--- What you are asked to do ---
Output every record verbatim, and omit each picture.

(Stored records)
"""

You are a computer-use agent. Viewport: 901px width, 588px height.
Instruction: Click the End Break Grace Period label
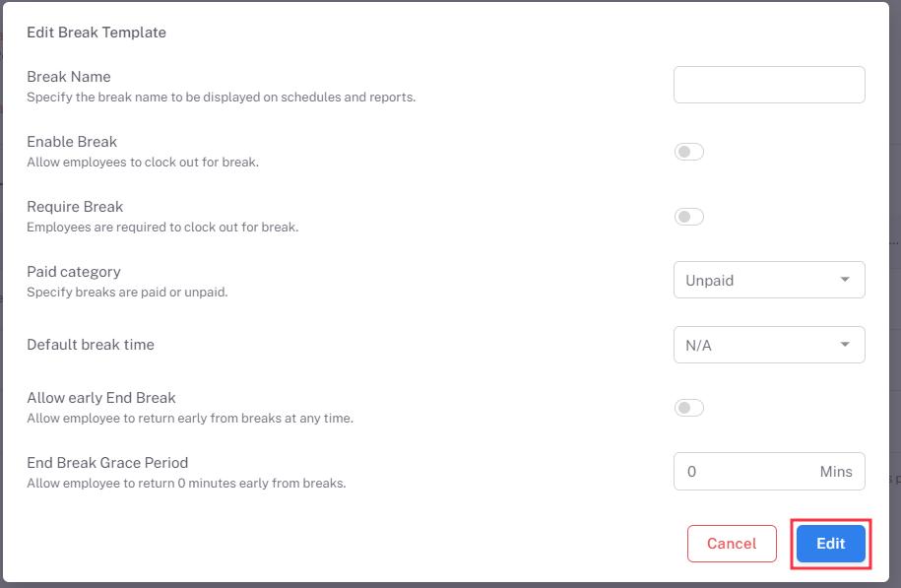point(107,463)
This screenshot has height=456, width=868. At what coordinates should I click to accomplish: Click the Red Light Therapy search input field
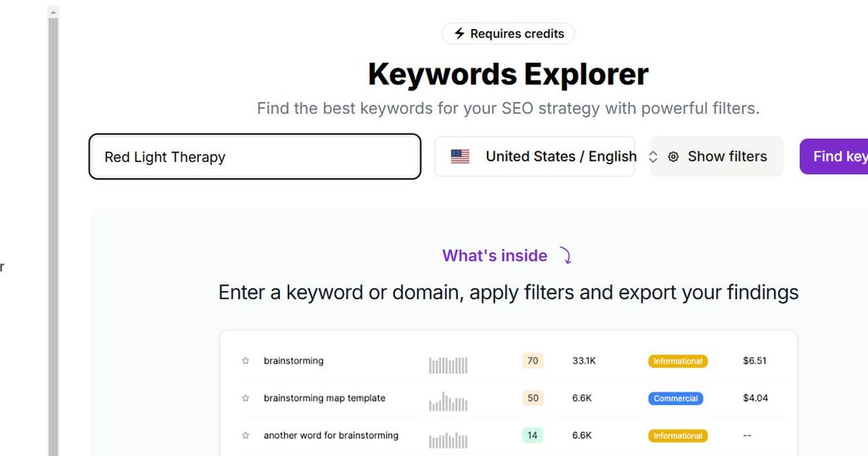(255, 156)
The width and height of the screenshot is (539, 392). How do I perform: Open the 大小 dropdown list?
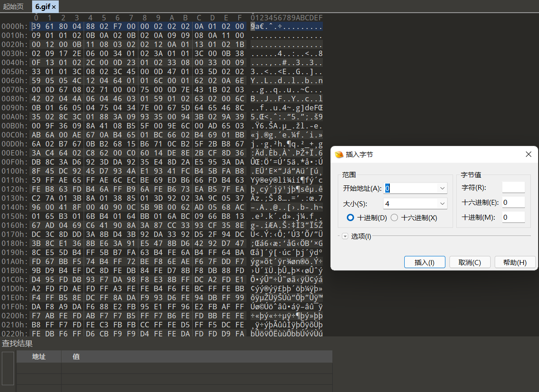coord(441,203)
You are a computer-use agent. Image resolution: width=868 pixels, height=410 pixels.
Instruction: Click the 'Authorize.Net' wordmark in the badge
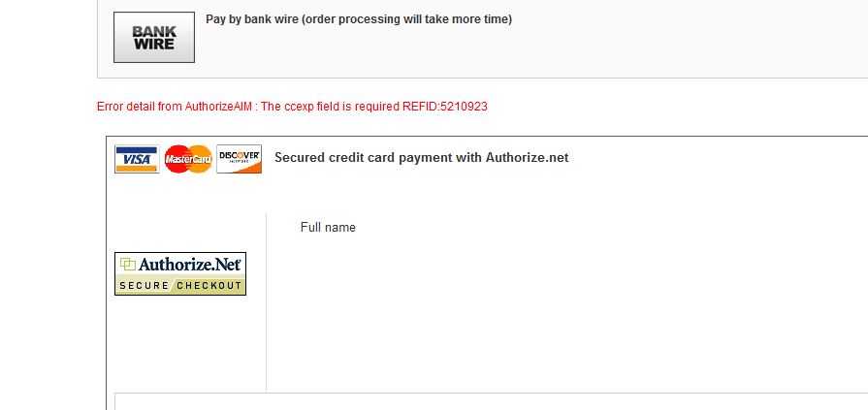(190, 264)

"""

--- Solution for this task ---
You are a computer-use agent. Viewport: 901px width, 588px height.
Instruction: Click the End Break Grace Period label
point(107,463)
This screenshot has height=456, width=868. At what coordinates should I click to accomplish: Click the Red Light Therapy search input field
(255, 156)
The width and height of the screenshot is (539, 392). How do I perform: Open the 大小 dropdown list?
coord(441,203)
You are a computer-use agent. Image resolution: width=868 pixels, height=410 pixels.
Instruction: Click the 'Authorize.Net' wordmark in the badge
(190, 264)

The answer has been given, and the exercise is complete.